- **Exercise brief**
Copy every row below, changing "The width and height of the screenshot is" to "The screenshot dimensions are" wherever it occurs and leaving everything else as it is.

- **Extracted records**
--------

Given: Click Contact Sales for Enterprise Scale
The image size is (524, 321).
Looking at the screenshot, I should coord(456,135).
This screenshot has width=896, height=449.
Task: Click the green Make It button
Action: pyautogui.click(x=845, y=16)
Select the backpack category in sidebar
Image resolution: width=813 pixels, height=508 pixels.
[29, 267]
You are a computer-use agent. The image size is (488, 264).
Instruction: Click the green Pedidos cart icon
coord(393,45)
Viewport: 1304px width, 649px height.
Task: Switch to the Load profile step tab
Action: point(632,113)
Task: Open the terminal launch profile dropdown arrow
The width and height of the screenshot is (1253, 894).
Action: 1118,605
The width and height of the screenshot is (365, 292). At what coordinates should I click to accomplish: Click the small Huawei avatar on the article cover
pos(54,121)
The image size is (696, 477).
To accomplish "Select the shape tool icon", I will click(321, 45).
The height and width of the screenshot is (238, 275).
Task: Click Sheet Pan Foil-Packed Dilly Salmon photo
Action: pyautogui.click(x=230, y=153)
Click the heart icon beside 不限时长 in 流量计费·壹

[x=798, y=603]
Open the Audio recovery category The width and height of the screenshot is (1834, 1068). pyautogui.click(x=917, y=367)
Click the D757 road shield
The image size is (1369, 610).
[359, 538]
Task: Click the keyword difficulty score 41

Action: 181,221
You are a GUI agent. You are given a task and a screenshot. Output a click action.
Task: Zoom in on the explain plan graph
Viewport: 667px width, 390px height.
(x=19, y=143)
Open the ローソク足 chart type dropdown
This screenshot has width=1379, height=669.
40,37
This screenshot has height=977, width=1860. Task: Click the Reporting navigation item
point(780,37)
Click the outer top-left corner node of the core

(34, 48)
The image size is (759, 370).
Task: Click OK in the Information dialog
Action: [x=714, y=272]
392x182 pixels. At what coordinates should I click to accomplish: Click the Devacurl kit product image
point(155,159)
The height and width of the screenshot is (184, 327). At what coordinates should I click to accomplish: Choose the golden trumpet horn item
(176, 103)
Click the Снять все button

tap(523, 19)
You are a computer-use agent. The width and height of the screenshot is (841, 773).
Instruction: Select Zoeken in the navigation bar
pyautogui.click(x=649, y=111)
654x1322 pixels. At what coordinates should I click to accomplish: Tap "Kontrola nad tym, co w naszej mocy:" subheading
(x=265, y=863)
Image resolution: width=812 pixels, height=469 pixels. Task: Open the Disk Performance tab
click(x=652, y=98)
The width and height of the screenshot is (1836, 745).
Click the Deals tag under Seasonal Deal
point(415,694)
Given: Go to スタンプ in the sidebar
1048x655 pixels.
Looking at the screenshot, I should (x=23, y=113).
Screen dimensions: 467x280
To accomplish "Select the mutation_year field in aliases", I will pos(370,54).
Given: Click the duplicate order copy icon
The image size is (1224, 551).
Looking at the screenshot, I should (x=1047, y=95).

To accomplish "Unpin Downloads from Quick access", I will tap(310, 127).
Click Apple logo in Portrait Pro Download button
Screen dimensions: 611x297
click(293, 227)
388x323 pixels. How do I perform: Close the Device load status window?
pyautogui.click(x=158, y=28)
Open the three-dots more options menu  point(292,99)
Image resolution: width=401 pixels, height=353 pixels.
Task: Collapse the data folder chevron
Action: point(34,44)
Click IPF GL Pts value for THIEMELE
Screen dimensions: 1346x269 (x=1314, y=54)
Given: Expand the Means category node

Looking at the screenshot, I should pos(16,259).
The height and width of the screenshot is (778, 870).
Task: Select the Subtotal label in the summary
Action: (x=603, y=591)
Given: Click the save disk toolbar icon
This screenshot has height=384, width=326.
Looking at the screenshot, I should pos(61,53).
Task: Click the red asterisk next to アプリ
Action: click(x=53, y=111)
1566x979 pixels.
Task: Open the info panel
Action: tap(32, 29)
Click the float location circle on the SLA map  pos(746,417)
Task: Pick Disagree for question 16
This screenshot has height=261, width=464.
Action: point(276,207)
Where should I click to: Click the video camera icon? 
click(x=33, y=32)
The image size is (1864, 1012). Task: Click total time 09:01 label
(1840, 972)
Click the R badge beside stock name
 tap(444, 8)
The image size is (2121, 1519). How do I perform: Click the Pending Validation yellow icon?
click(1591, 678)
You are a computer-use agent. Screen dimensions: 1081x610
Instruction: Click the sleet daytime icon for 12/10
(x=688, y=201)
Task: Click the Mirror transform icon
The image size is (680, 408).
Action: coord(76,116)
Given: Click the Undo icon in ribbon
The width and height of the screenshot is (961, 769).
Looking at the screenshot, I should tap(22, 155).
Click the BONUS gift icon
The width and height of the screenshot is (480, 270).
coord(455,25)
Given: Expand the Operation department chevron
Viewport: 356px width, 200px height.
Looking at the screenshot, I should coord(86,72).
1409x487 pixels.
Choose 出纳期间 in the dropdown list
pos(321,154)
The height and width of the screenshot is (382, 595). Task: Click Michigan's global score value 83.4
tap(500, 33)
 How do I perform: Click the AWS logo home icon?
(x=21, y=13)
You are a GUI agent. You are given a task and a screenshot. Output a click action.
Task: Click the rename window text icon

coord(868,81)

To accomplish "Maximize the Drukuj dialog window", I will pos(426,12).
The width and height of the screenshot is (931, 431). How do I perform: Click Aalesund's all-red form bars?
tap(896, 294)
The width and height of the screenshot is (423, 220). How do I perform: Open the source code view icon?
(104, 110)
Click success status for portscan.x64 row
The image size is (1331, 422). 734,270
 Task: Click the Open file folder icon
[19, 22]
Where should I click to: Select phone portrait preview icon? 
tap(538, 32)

--------

- **Answer for the task**
Given: Click Contact Sales for Enterprise Scale
The image size is (524, 321).
Looking at the screenshot, I should coord(456,135).
This screenshot has width=896, height=449.
Task: Click the green Make It button
Action: pyautogui.click(x=845, y=16)
Select the backpack category in sidebar
Image resolution: width=813 pixels, height=508 pixels.
[29, 267]
You are a computer-use agent. The image size is (488, 264).
Instruction: Click the green Pedidos cart icon
coord(393,45)
Viewport: 1304px width, 649px height.
Task: Switch to the Load profile step tab
Action: point(632,113)
Task: Open the terminal launch profile dropdown arrow
The screenshot dimensions are (1253, 894).
Action: 1118,605
The screenshot dimensions are (365, 292). At what coordinates should I click to accomplish: Click the small Huawei avatar on the article cover
pos(54,121)
The image size is (696, 477).
To accomplish "Select the shape tool icon", I will click(321, 45).
The height and width of the screenshot is (238, 275).
Task: Click Sheet Pan Foil-Packed Dilly Salmon photo
Action: pyautogui.click(x=230, y=153)
Click the heart icon beside 不限时长 in 流量计费·壹

[x=798, y=603]
Open the Audio recovery category The screenshot dimensions are (1834, 1068). pyautogui.click(x=917, y=367)
Click the D757 road shield
The image size is (1369, 610).
[359, 538]
Task: Click the keyword difficulty score 41

Action: 181,221
You are a GUI agent. You are given a task and a screenshot. Output a click action.
Task: Zoom in on the explain plan graph
Viewport: 667px width, 390px height.
(x=19, y=143)
Open the ローソク足 chart type dropdown
This screenshot has width=1379, height=669.
40,37
This screenshot has height=977, width=1860. Task: Click the Reporting navigation item
point(780,37)
Click the outer top-left corner node of the core

(34, 48)
The image size is (759, 370).
Task: Click OK in the Information dialog
Action: [x=714, y=272]
392x182 pixels. At what coordinates should I click to accomplish: Click the Devacurl kit product image
point(155,159)
The height and width of the screenshot is (184, 327). At what coordinates should I click to accomplish: Choose the golden trumpet horn item
(176, 103)
Click the Снять все button

tap(523, 19)
You are a computer-use agent. The screenshot dimensions are (841, 773).
Instruction: Select Zoeken in the navigation bar
pyautogui.click(x=649, y=111)
654x1322 pixels. At what coordinates should I click to accomplish: Tap "Kontrola nad tym, co w naszej mocy:" subheading
(x=265, y=863)
Image resolution: width=812 pixels, height=469 pixels. Task: Open the Disk Performance tab
click(x=652, y=98)
The screenshot dimensions are (1836, 745).
Click the Deals tag under Seasonal Deal
point(415,694)
Given: Go to スタンプ in the sidebar
1048x655 pixels.
Looking at the screenshot, I should (x=23, y=113).
Screen dimensions: 467x280
To accomplish "Select the mutation_year field in aliases", I will pos(370,54).
Given: Click the duplicate order copy icon
The image size is (1224, 551).
Looking at the screenshot, I should (x=1047, y=95).

To accomplish "Unpin Downloads from Quick access", I will tap(310, 127).
Click Apple logo in Portrait Pro Download button
Screen dimensions: 611x297
click(293, 227)
388x323 pixels. How do I perform: Close the Device load status window?
pyautogui.click(x=158, y=28)
Open the three-dots more options menu  point(292,99)
Image resolution: width=401 pixels, height=353 pixels.
Task: Collapse the data folder chevron
Action: point(34,44)
Click IPF GL Pts value for THIEMELE
Screen dimensions: 1346x269 (x=1314, y=54)
Given: Expand the Means category node

Looking at the screenshot, I should pos(16,259).
The height and width of the screenshot is (778, 870).
Task: Select the Subtotal label in the summary
Action: (x=603, y=591)
Given: Click the save disk toolbar icon
This screenshot has height=384, width=326.
Looking at the screenshot, I should pos(61,53).
Task: Click the red asterisk next to アプリ
Action: click(x=53, y=111)
1566x979 pixels.
Task: Open the info panel
Action: tap(32, 29)
Click the float location circle on the SLA map  pos(746,417)
Task: Pick Disagree for question 16
This screenshot has height=261, width=464.
Action: point(276,207)
Where should I click to: Click the video camera icon? 
click(x=33, y=32)
The image size is (1864, 1012). Task: Click total time 09:01 label
(1840, 972)
Click the R badge beside stock name
 tap(444, 8)
The image size is (2121, 1519). How do I perform: Click the Pending Validation yellow icon?
click(1591, 678)
You are a computer-use agent. Screen dimensions: 1081x610
Instruction: Click the sleet daytime icon for 12/10
(x=688, y=201)
Task: Click the Mirror transform icon
The image size is (680, 408).
Action: coord(76,116)
Given: Click the Undo icon in ribbon
The screenshot dimensions are (961, 769).
Looking at the screenshot, I should tap(22, 155).
Click the BONUS gift icon
The screenshot dimensions are (480, 270).
coord(455,25)
Given: Expand the Operation department chevron
Viewport: 356px width, 200px height.
Looking at the screenshot, I should coord(86,72).
1409x487 pixels.
Choose 出纳期间 in the dropdown list
pos(321,154)
The height and width of the screenshot is (382, 595). Task: Click Michigan's global score value 83.4
tap(500, 33)
 How do I perform: Click the AWS logo home icon?
(x=21, y=13)
You are a GUI agent. You are given a task and a screenshot. Output a click action.
Task: Click the rename window text icon

coord(868,81)

To accomplish "Maximize the Drukuj dialog window", I will pos(426,12).
The screenshot dimensions are (931, 431). How do I perform: Click Aalesund's all-red form bars?
tap(896, 294)
The screenshot dimensions are (423, 220). How do I perform: Open the source code view icon?
(104, 110)
Click success status for portscan.x64 row
The image size is (1331, 422). 734,270
 Task: Click the Open file folder icon
[19, 22]
Where should I click to: Select phone portrait preview icon? 
tap(538, 32)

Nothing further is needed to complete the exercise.